▶ **Stated task 1**
Can you return, word for word, the stretch of the squid log rotation thread below from "This should hopefully" through "a big issue)"?
===== Selected passage
Anyway, as per comment #6, we are taking measures to avoid requiring squid to attempt to release and rebind to ports in the first place (which appears to occur with suse's /etc/init.d/squid reload ). So instead of doing suse 10.2 style of squid -k rotate; sleep 2; squid -k reconfigure potentially for _each_ squid log to be rotated, we will now just do squid -k rotate once for all 3 squid logs. 

This should hopefully avoid the following undesirables (estimate in brackets):
1) squid not rebinding on all required ports (very likely to work)
2) squid reloading its config every day when admins might not be around (100%)
3) squid restarting redirector processes as root (might help, but not a big issue)

However this is also likely to reduce the odds of us reproducing the problem and doing your suggested debugging.
Comment 14 Klaus Singvogel 2008-05-19 17:19:25 UTC
Ok, I've added "sharedscripts" to the logrotate configuration.

Please note, that we don't fix this for older SUSE Linux version as it is no security issue (policy). Please note either, that the logrotate config file is a config file and therefore not replaced on next security update at your site.

fixed versions submitted.
Comment 15 Lincoln Yeoh 2008-05-20 10:46:17 UTC
Just like to point out that as per #6 we didn't just add the sharedscripts directive we also changed:

/etc/init.d/squid reload 

to:

/usr/sbin/squid -k rotate

Thanks. We'll be using our version of the config file anyway.
Comment 16 Klaus Singvogel 2008-05-20 11:54:30 UTC
Sorry, but a long time ago there was an issue, because we didn't do that.
The bad news is, that I cannot find the reference anymore.
==========
===== Dataset extract
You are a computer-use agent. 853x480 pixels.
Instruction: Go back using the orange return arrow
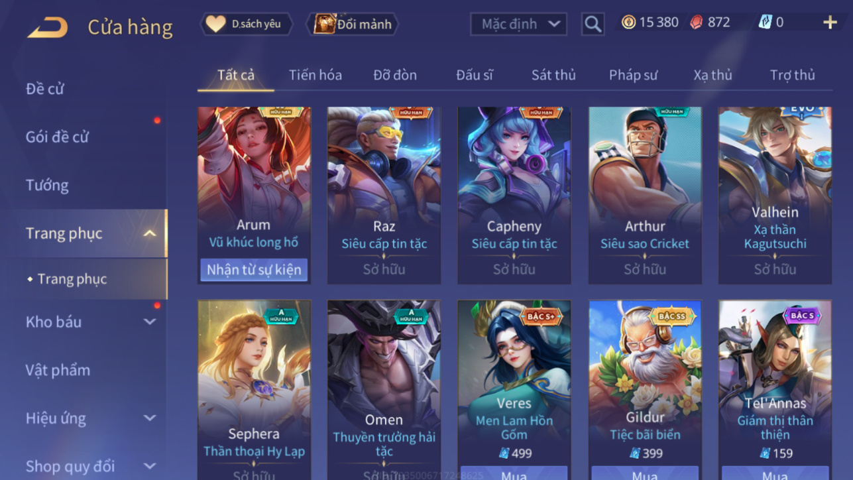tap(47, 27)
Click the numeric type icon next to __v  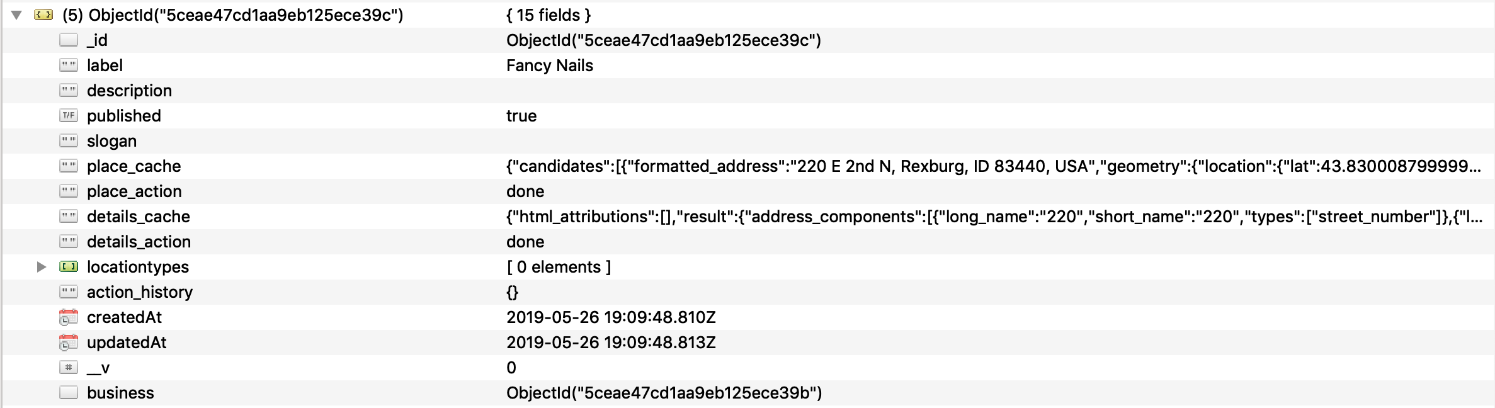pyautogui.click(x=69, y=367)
==========
===== Dataset extract
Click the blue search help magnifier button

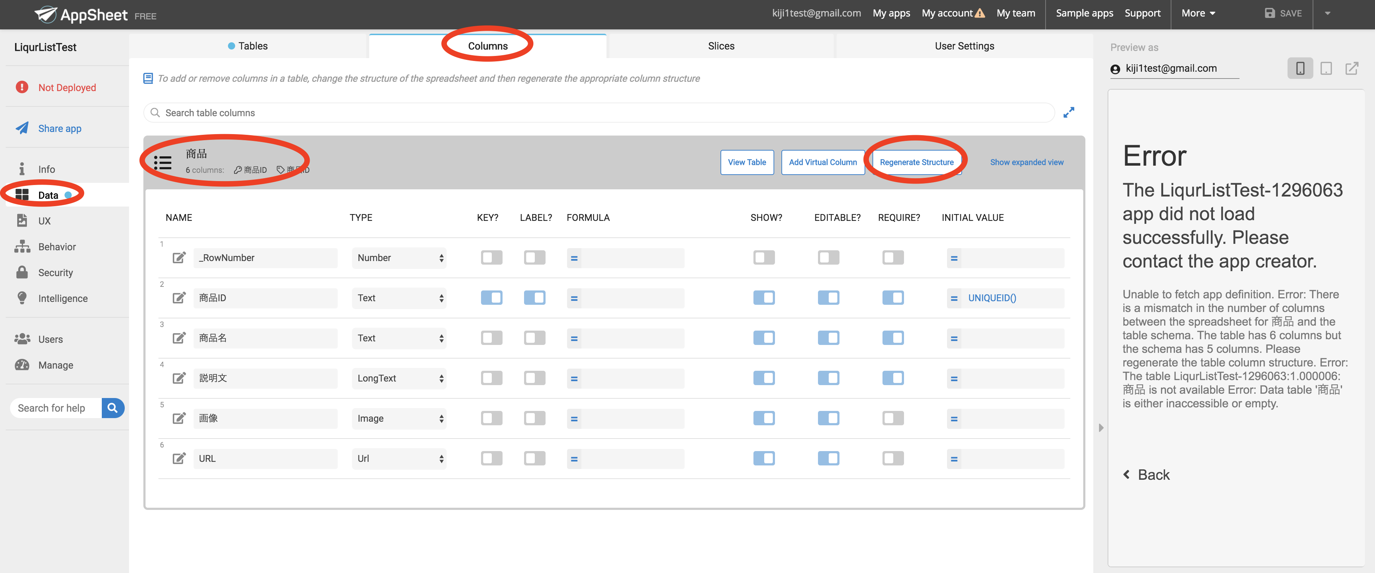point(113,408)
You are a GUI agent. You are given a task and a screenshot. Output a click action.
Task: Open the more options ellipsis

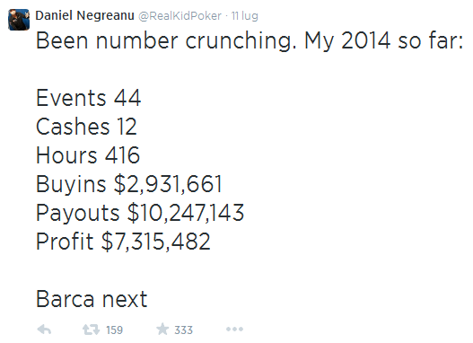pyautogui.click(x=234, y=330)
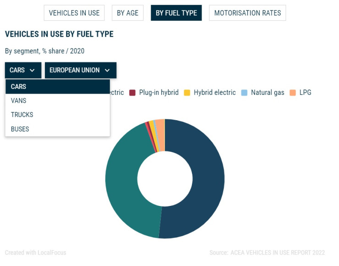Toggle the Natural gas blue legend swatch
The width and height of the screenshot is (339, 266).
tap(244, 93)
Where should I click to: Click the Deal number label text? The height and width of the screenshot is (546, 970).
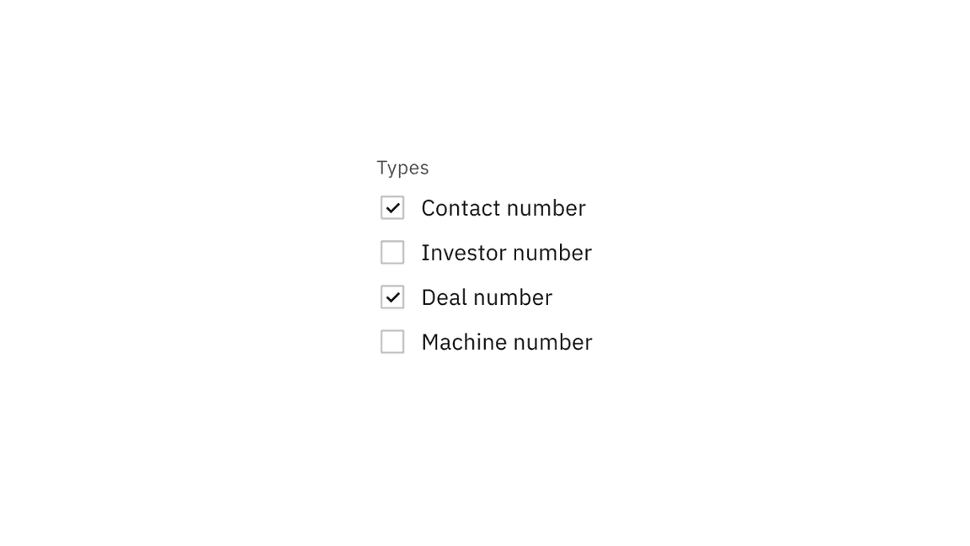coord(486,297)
==========
===== Dataset extract
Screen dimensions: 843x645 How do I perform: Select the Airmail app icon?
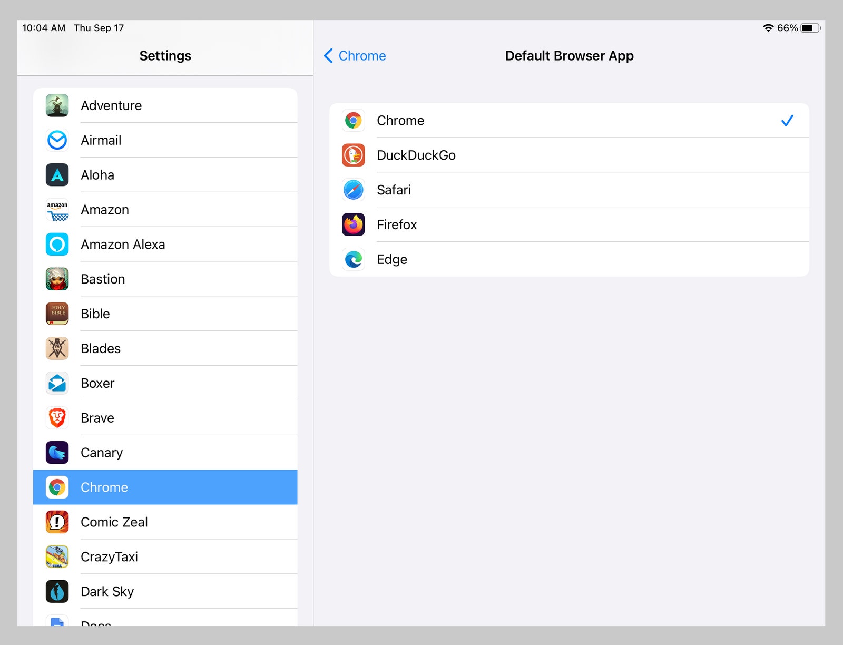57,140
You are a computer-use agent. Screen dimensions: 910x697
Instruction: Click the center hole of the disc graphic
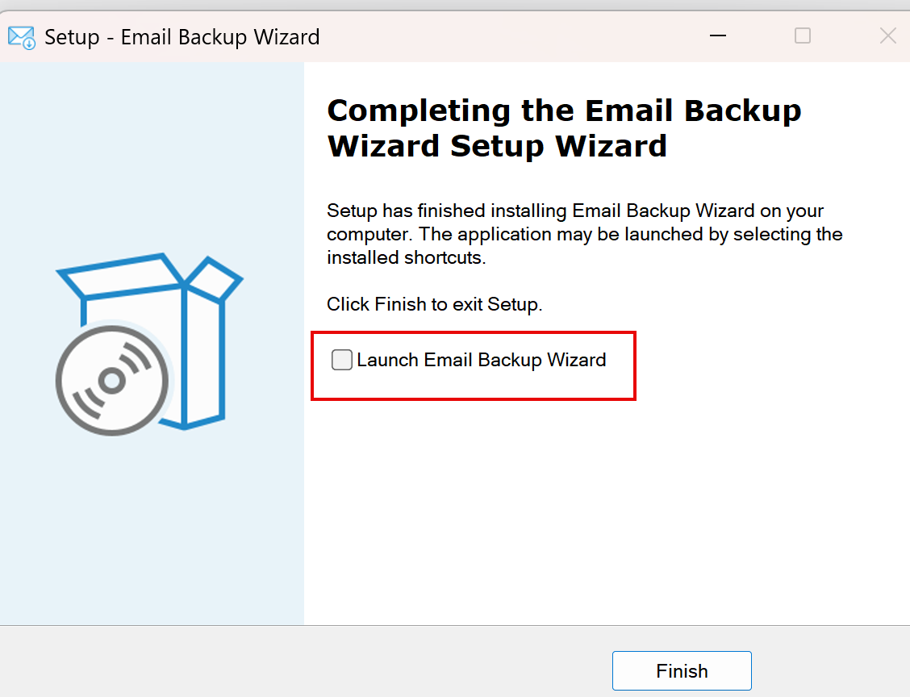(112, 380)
==========
▶ **Stated task 2**
Which lines of the listing above contain the string "dimensions" with matching case? Locate each one and copy it in full.

▶ **Full output 1**
This should hopefully avoid the following undesirables (estimate in brackets):
1) squid not rebinding on all required ports (very likely to work)
2) squid reloading its config every day when admins might not be around (100%)
3) squid restarting redirector processes as root (might help, but not a big issue)

▶ **Full output 2**
Screen dimensions: 843x645 How do I perform: Select the Airmail app icon?
You are a computer-use agent. Screen dimensions: 910x697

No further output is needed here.